§ The tasks
a) In the air conditioner thread below, where had the air conditioner first been installed?
b) In the air conditioner thread below, why does the first poster think everything is fine after the service visit? Answer in one to three sentences.
c) In the air conditioner thread below, rewrite the paragraph that begins "After a year of wondering" as a short list, keeping its main facts.

§ Supplied text
☆ ☆ ☆ ☆ ☆

# Shop Air Conditioner Up & Running



## cfellows (May 4, 2010)

After a year of wondering and worrying, I got my shop air conditioner on line today. I had had it installed in my Phoenix, AZ, garage shop and deconstructed it and brought it with me to Austin a year ago. Installing an air conditioner in a brick house is a bit daunting, but worked my way through it and finished installing it over the weekend. Today an air conditioner service guy came out, pumped out the air, and started it up. Everything appears to be fine, no freon leaks, and the wiring is sound. I'm now very happy camper. All set for the summer!












Chuck


----------



## black85vette (May 4, 2010)

Much nicer set up than mine!! Guess it would be appropriate to comment; "That's really cool" :big:  Looks like you are set for some shop time this summer.


----------



## ksouers (May 4, 2010)

☆ ☆ ☆ ☆ ☆

Pointing records for text and elements
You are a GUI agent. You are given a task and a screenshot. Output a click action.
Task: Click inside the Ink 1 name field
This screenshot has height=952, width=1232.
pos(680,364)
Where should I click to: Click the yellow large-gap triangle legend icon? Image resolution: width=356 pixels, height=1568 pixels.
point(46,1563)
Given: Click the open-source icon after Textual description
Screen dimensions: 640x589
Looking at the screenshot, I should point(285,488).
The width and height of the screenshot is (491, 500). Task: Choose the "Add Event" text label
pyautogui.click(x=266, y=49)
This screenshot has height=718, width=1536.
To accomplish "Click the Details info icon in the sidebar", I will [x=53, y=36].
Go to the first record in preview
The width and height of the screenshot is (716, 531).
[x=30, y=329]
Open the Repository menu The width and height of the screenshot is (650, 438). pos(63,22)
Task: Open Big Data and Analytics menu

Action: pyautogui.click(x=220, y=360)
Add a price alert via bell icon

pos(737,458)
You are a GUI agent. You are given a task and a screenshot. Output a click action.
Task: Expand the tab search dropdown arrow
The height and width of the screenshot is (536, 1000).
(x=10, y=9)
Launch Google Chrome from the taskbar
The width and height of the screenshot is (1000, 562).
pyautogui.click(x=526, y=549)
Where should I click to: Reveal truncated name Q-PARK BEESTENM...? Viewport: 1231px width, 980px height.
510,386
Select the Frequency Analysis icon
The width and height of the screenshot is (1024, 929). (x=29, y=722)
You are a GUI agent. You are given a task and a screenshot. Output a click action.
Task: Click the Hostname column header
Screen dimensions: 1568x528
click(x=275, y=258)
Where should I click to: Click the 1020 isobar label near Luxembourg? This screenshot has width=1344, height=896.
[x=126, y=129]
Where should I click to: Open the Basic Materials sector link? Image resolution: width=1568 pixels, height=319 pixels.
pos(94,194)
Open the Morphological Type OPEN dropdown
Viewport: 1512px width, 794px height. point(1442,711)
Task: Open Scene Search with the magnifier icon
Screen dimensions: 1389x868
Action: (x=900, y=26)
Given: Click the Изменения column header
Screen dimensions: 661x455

☆ ☆ ☆ ☆ ☆

§ Written answers
a) In a garage shop in Phoenix, AZ.

b) After the service person pumped out the air and started the unit, there were no freon leaks and the wiring was sound.

c)
- After a year of wondering and worrying, the shop air conditioner went on line today.
- It had been installed in a garage shop in Phoenix, AZ, then taken apart and brought to Austin a year ago.
- Installing it in a brick house was a bit daunting, but the work was finished over the weekend.
- Today an air conditioner service person pumped out the air and started it up.
- There were no freon leaks, and the wiring is sound.
- The poster is very happy and all set for the summer.